/---

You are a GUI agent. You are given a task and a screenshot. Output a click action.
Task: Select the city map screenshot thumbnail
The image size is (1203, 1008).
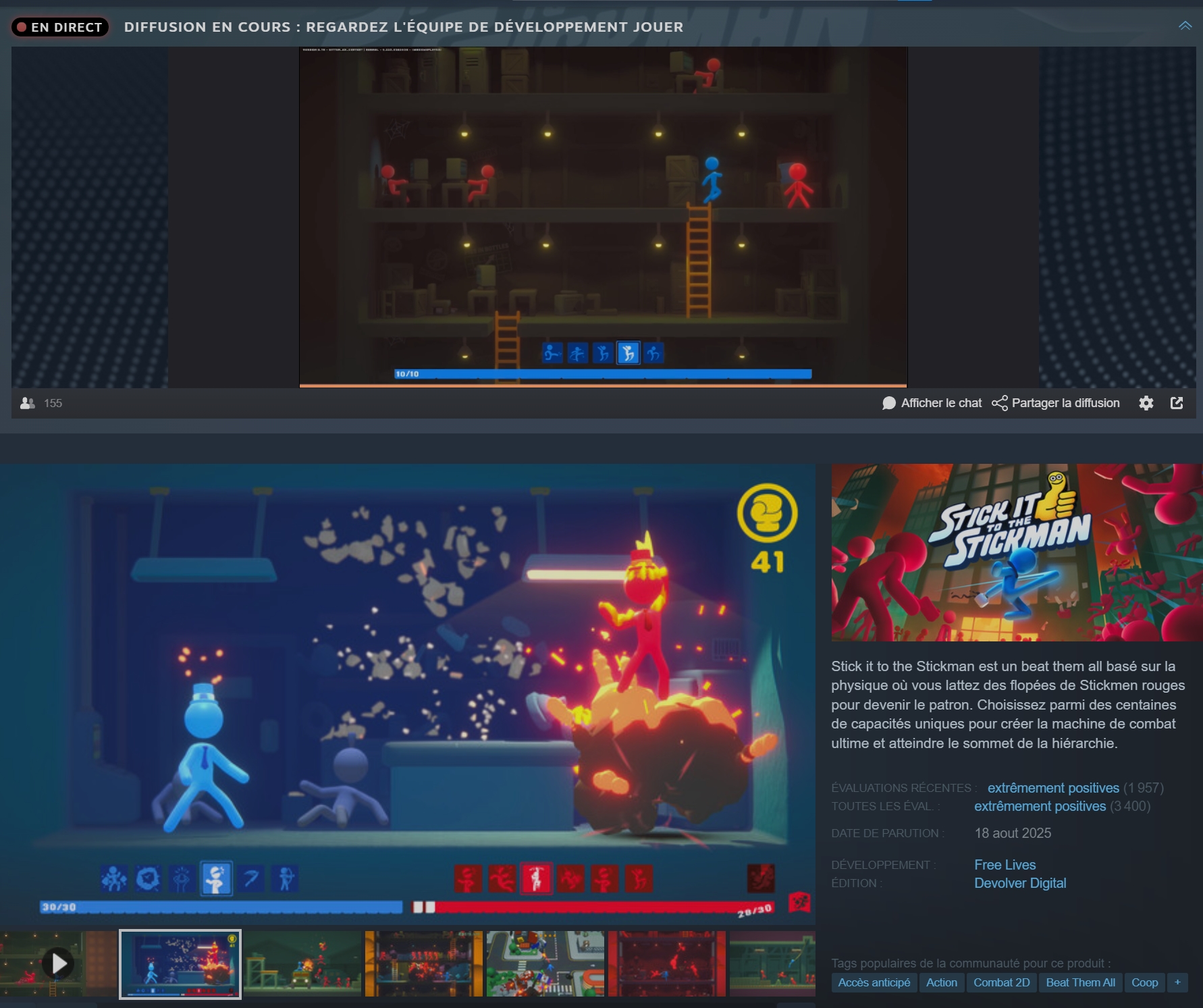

\---
/---

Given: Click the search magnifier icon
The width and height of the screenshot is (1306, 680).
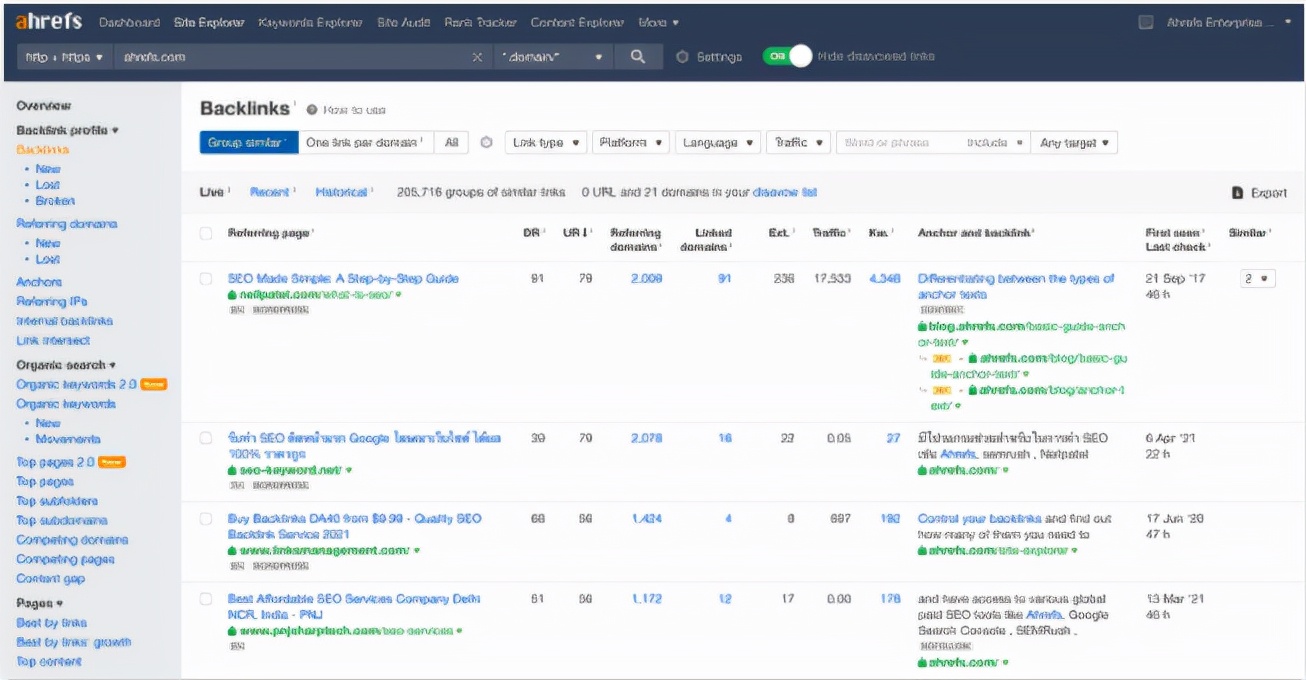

\---
/---

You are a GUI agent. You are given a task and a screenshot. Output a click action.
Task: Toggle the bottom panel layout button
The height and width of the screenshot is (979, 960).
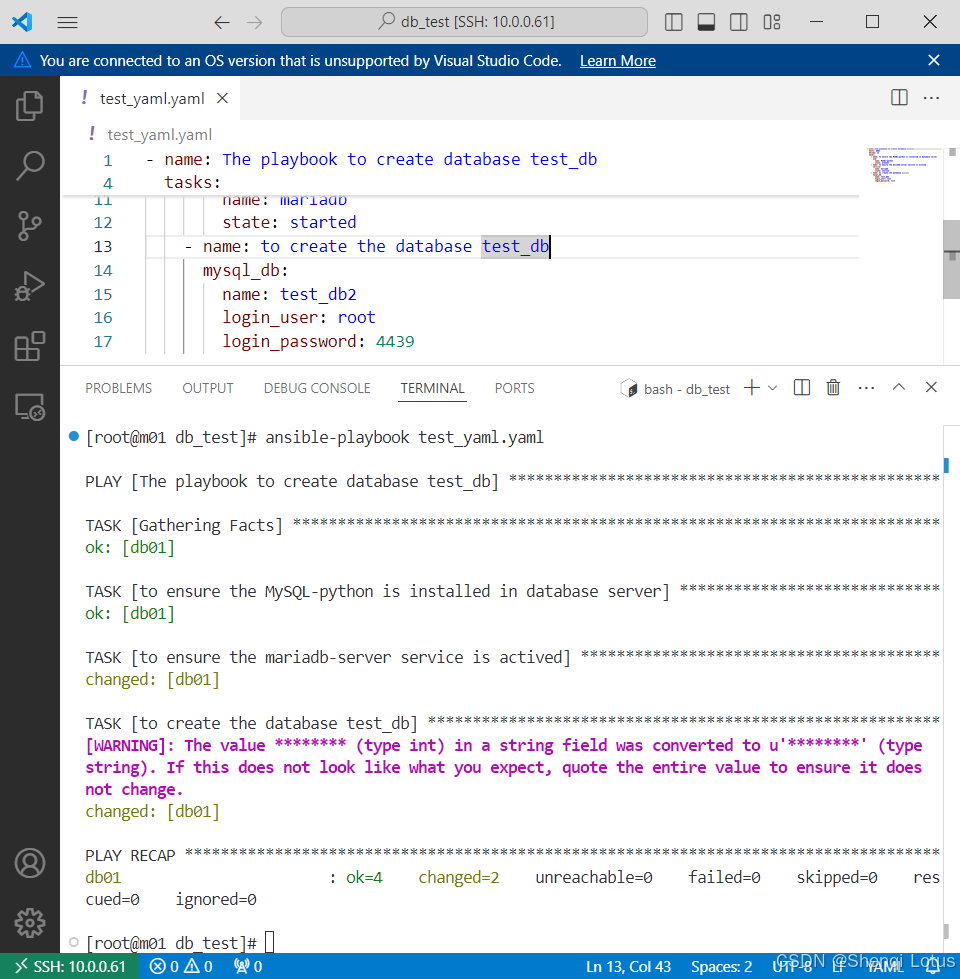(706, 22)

\---

BRIEF: All lines above from the one holding "Given: Click the search magnifier icon" to the one holding "The width and", inclusive, are to be copied exactly; no other line is wanted.

RESULT:
Given: Click the search magnifier icon
The width and height of the screenshot is (1306, 680).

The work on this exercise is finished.